No one on the Republican stage has taken notice of these contrapuntal sentiments in the party — no one, that is, except Trump. Which is another reason why he is currently killing it in opinion polls.
He has very frankly called out the influence of big money in American politics. He has denounced bad trade deals. And he had this to say about entitlements: "All the Republicans are talking about, ‘We’re gonna cut, we're gonna raise the age, we’re gonna do this, your Medicare, your Medicaid, your Social Security.’ " His plan? "All I want to do is make us rich, save your Social Security, (and) stop having everyone rip us off."
This isn’t how Republicans talk. Hell, it’s not even how most Democrats talk. Martin O’Malley, the Democratic former governor of Maryland, has put together a Rebuild the American Dream platform with 15 impressive proposals to repair the economic and social havoc wreaked on Americans since the recent Great Recession. Not found among them is a word about what he would to preserve entitlements from the current mania in Washington for "reform," much less to bolster them.
The establishment types of each party would do well to acquaint themselves with the state of the nation as the average American experiences it. They could start by consulting a rather grimly titled analysis released in July, "Is the United States Still the Best Country in the World? Think Again."
The paper, by two New York business professors, judged how the U.S. measured up on indicators such as median wealth, education and skills, Internet speeds and access, health, poverty rates, and income and wealth inequality.
The compiled picture isn’t pretty. The U.S. is no longer the world’s largest economy when adjustments are made for purchasing power parity. China overtook us in 2014, but not by much. We rank 35th out of 157 countries in poverty rate. Taiwan was best in this respect.
We are first in the world for incarceration rates, ahead of China and the Russian Federation.

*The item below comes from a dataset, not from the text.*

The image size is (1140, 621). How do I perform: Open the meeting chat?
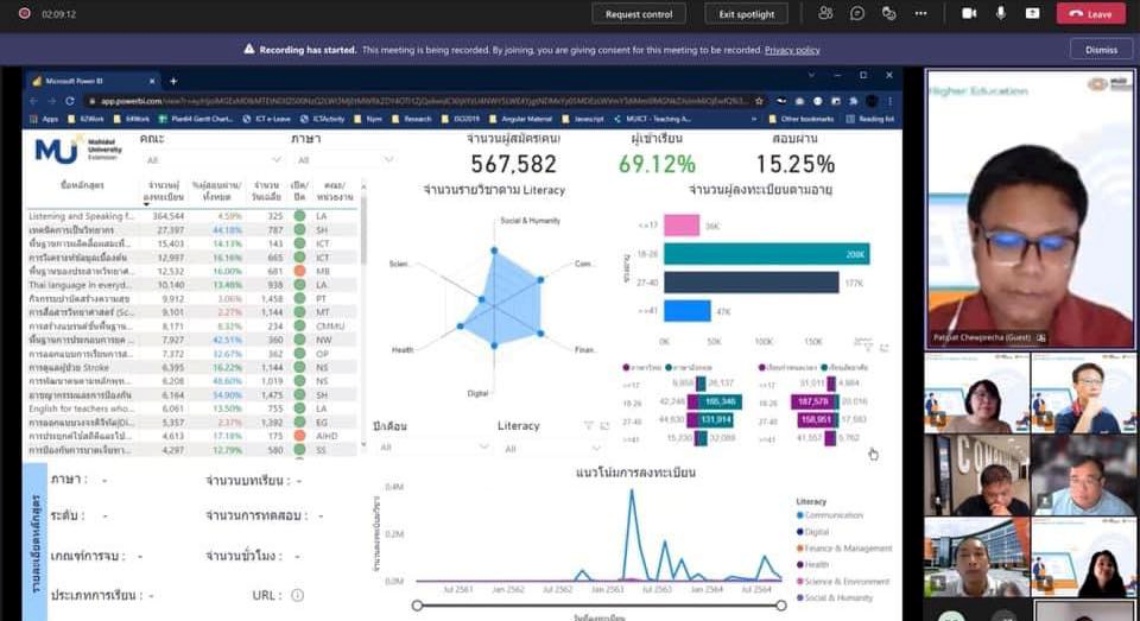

But the biggest indicator of our problems, the one that Republican candidates tend to only nod at, is that the U.S. is the fourth worst in the world for income inequality, right behind Chile, Mexico and Turkey.
Wealth has been concentrated in fewer hands, thanks largely to the political influence of the rich. The U.S. ranked No. 17 in Transparency International’s 2014 Corruption Perceptions Index. Government policy has consistently favored elite special interests over the majority, the authors note, "transforming the United States into an oligarchy that is concerned only about the needs of the wealthy."
So, yes, voters are right to feel a sense of despair, to suspect that no matter what they do, how hard they work, they’re being "ripped off."
One of the ironies of this presidential campaign is that the Republican front-runner is pushing this theme. Too bad his most recognizable policy prescription is to kick the immigrants.
Voters must judge the 2016 candidates by their policy proposals. But the first test is how honest they are about how the nation reached its sad state of affairs.
It’s probably the best indicator for a voter to know if they’re about to vote against their own interests.